| SET TASK |
Copy the items below verbatim, starting with the line that contains "This screenshot has" and continuing through the line that contains "pyautogui.click(x=950, y=389)", with both of those lines included. Leave the pictures out of your copy.

| DATASET EXTRACT |
-.-.-
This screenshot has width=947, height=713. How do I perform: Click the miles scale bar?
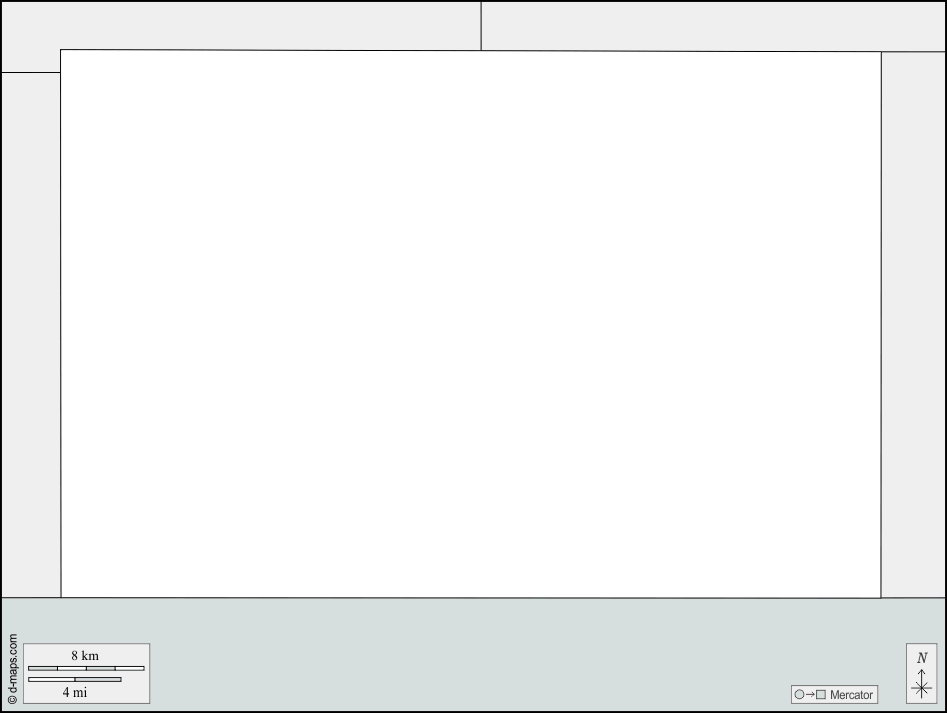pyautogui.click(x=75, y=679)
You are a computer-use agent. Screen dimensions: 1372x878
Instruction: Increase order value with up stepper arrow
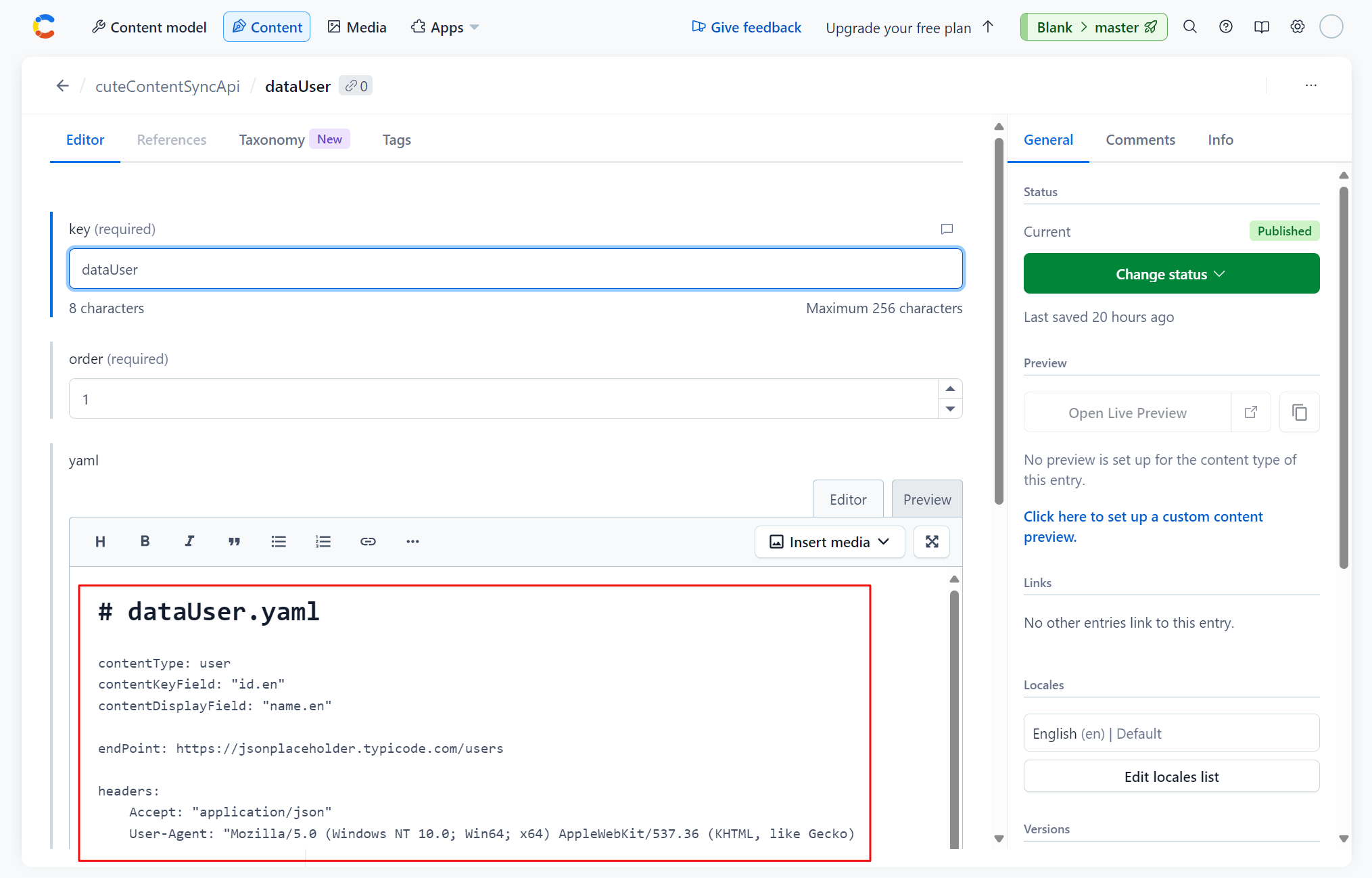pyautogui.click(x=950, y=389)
-.-.-
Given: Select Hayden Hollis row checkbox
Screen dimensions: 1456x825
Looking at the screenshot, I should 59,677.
-.-.-
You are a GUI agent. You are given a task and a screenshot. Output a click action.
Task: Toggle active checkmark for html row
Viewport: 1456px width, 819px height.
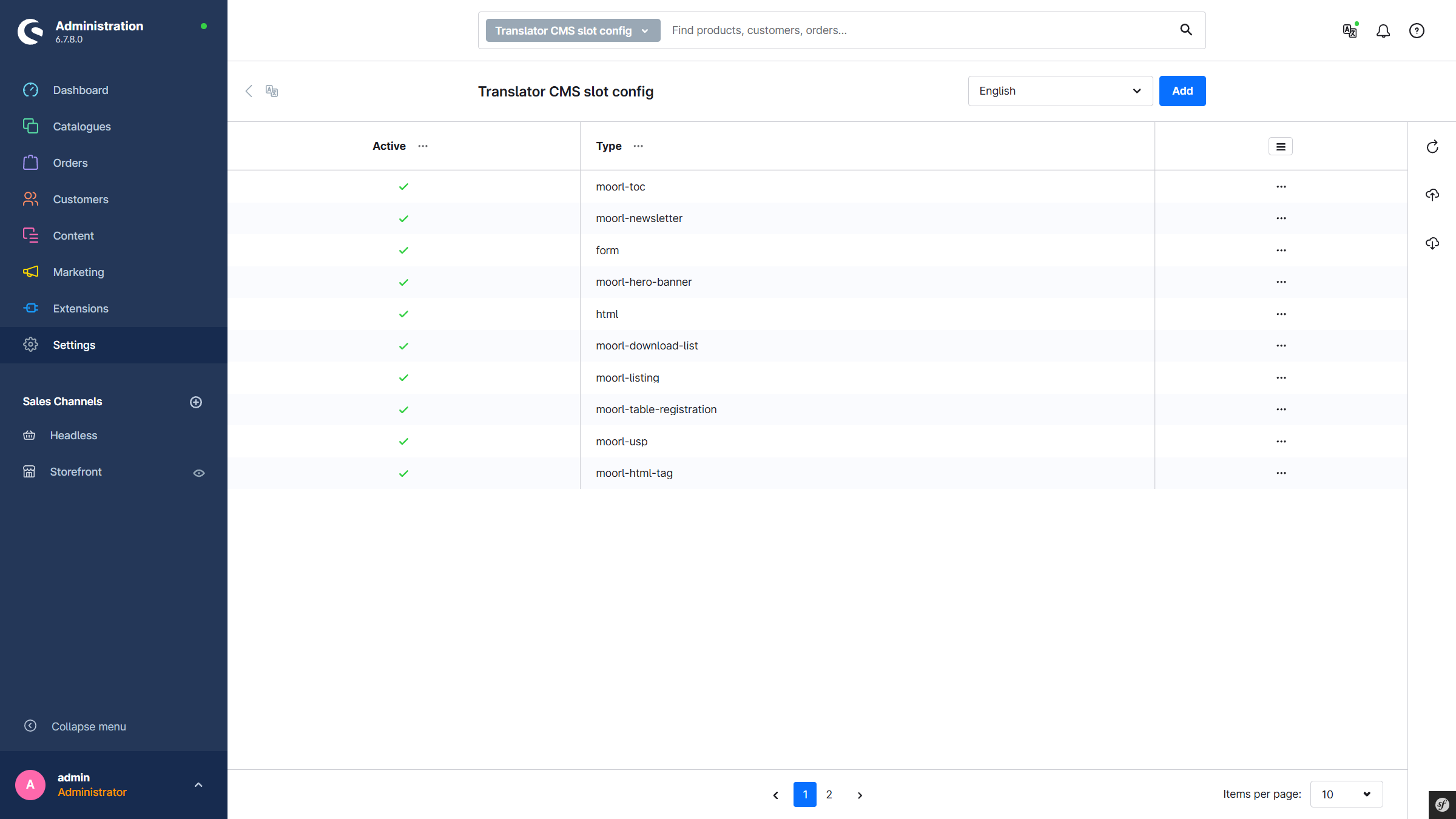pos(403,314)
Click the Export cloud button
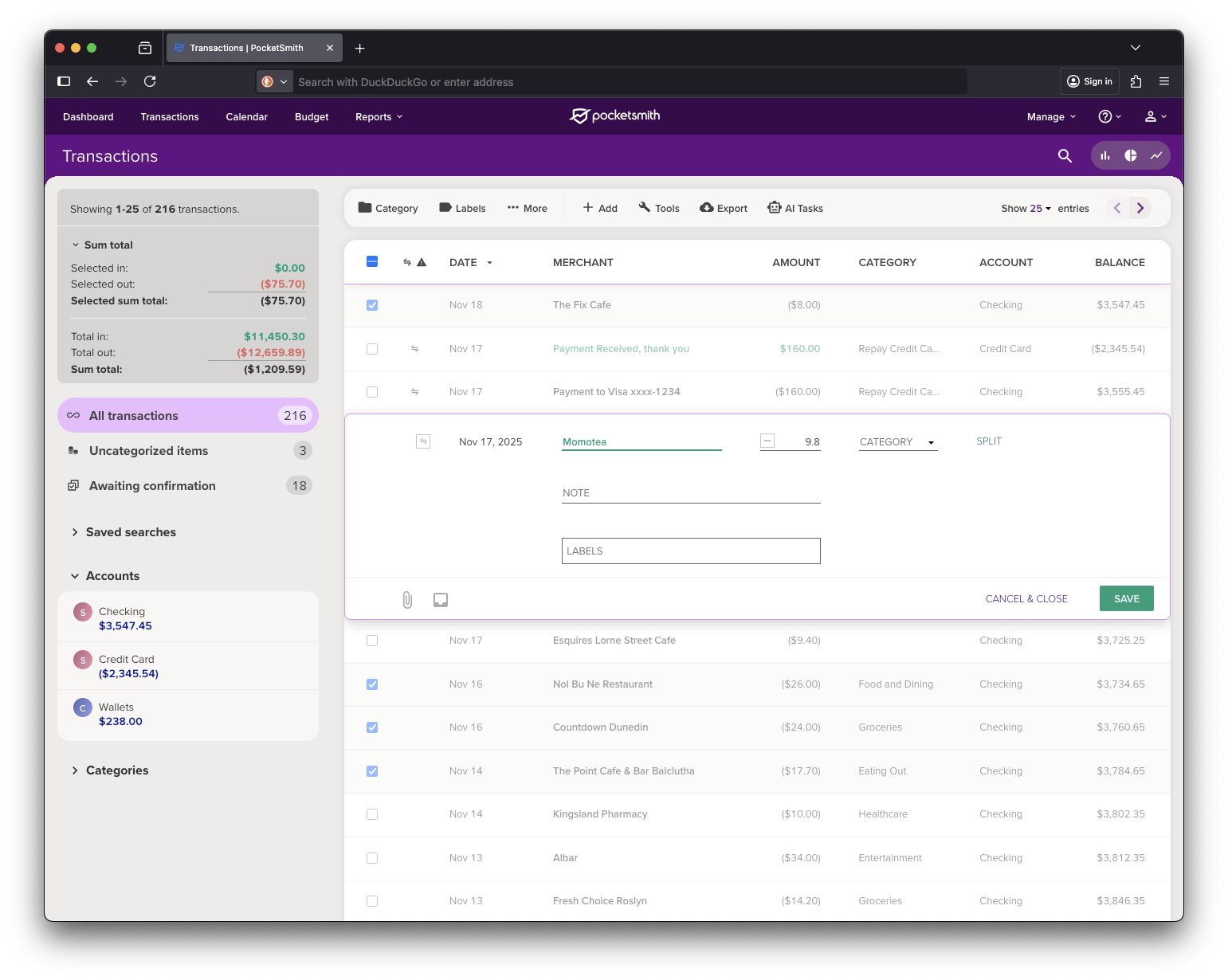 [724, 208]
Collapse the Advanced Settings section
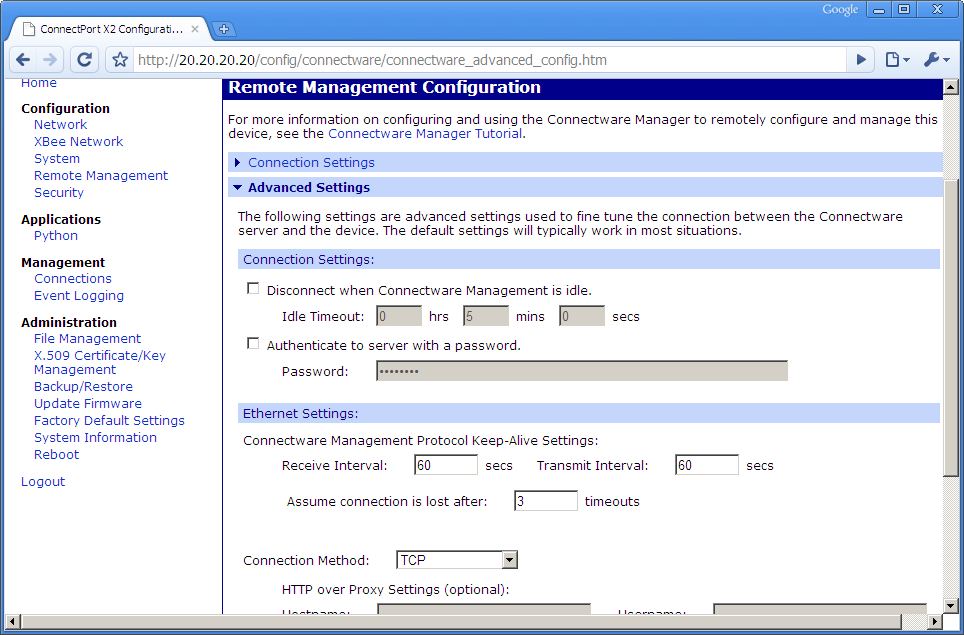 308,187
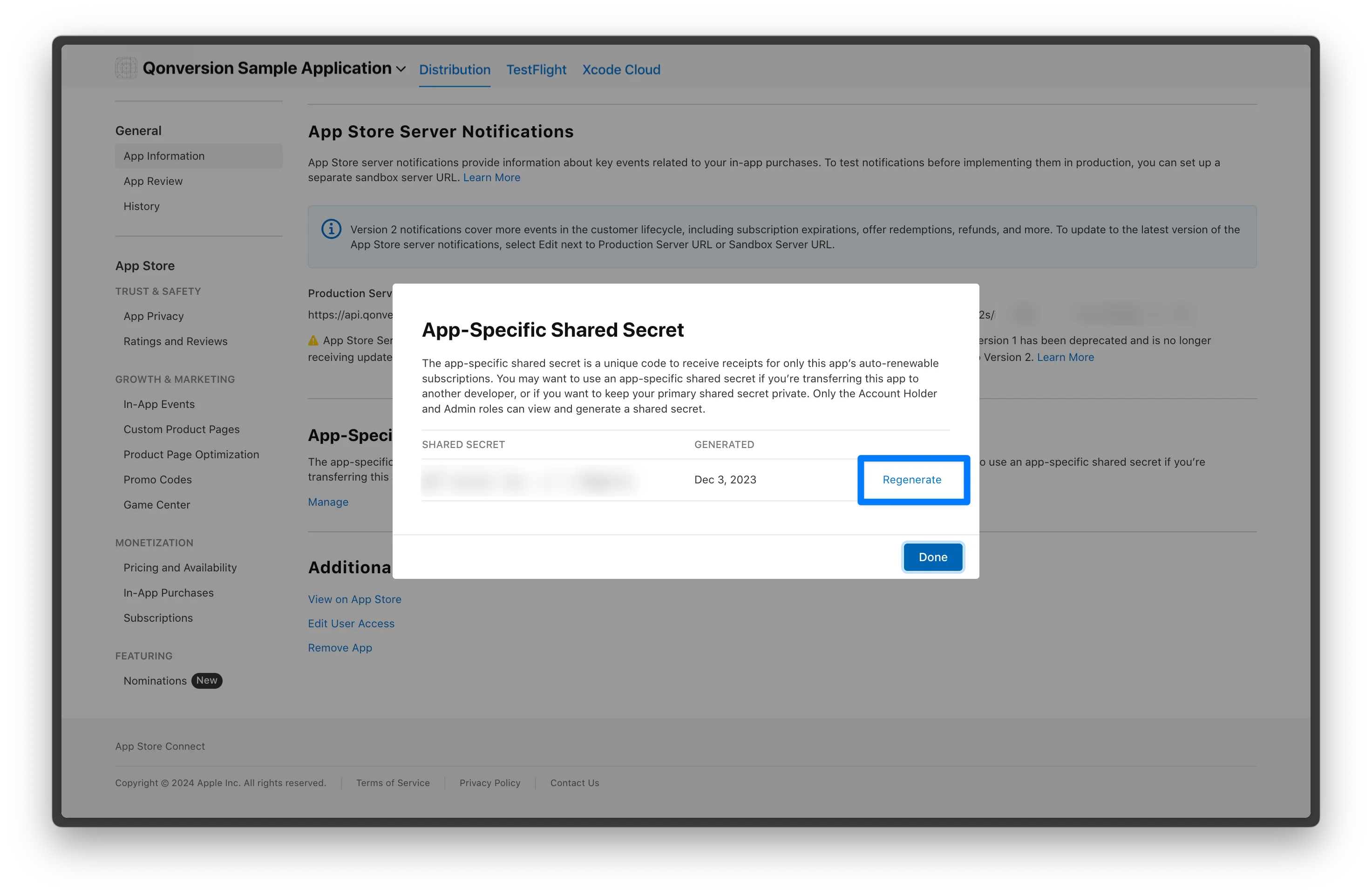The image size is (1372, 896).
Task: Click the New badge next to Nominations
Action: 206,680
-.-.-
| FINISHED ANSWER |
This screenshot has width=947, height=713. How do I perform: Click the miles scale bar?
pyautogui.click(x=75, y=679)
You are a computer-use agent. Screen dimensions: 1372x878
Instruction: Increase order value with up stepper arrow
pyautogui.click(x=950, y=389)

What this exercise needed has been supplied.